Courtesy of KansasCity.com
Fifty-five golf luminaries have been honored by the Memorial Tournament since its inception in 1976, but the one honored yesterday might have meant the most to tournament host Jack Nicklaus.
Tom Watson, a friend and fierce competitor of Nicklaus for more than five decades, was honored by the Nicklaus and the tournament’s Captains Club yesterday.
Nicklaus was overcome with emotion and had to pause during his introduction of Watson during a ceremony in front of the driving-range grandstands at Muirfield Village.
Watson “embodies everything I can want in a friend,” said Nicklaus, who choked up as he reminisced about the eight-time major winner (“a couple at my expense,” Nicklaus said) with 39 career PGA victories, including the 1979 and 1996 Memorials.
Nicklaus recalled seeing a 15-year-old Watson swing a club for the first time during an exhibition in Topeka, Kansas. “And if you look at his swing, 47 years later, it hasn’t changed,”Nicklaus said. “It’s a swing that whether you’re a junior or a senior, you wish you had the ability to do that.”

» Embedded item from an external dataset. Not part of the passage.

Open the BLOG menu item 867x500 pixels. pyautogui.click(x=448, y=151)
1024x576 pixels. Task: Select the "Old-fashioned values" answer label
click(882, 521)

Featured speakers Nicklaus, Gov. John Kasich and PGA Tour commissioner Tim Finchem all made reference to Watson’s thrilling run in the 2009 British Open at age 59. Watson, who led after three rounds, lost in a playoff to Stewart Cink.
Kasich said Watson embodies “eternal youth” and “turned back the hands of time” in 2009.
“To me, he’s Huckleberry Finn,” the governor said.
Watson, 62, did not play in yesterday’s pro-am because of a wrist injury but plans to play some senior events and at least one PGA Tour event later this year. He, too, shed some tears as Nicklaus introduced him.
“I’ve been pretty lucky,” Watson said, who made reference to mentor Byron Nelson, his supportive wife Hilary and his parents, including a mother who hand-knitted his head covers.
“And I have to give credit to Jack (Nicklaus),” said Watson, who jokingly said he considered Nicklaus a “villain” because of his rivalry with Watson’s boyhood idol, Arnold Palmer.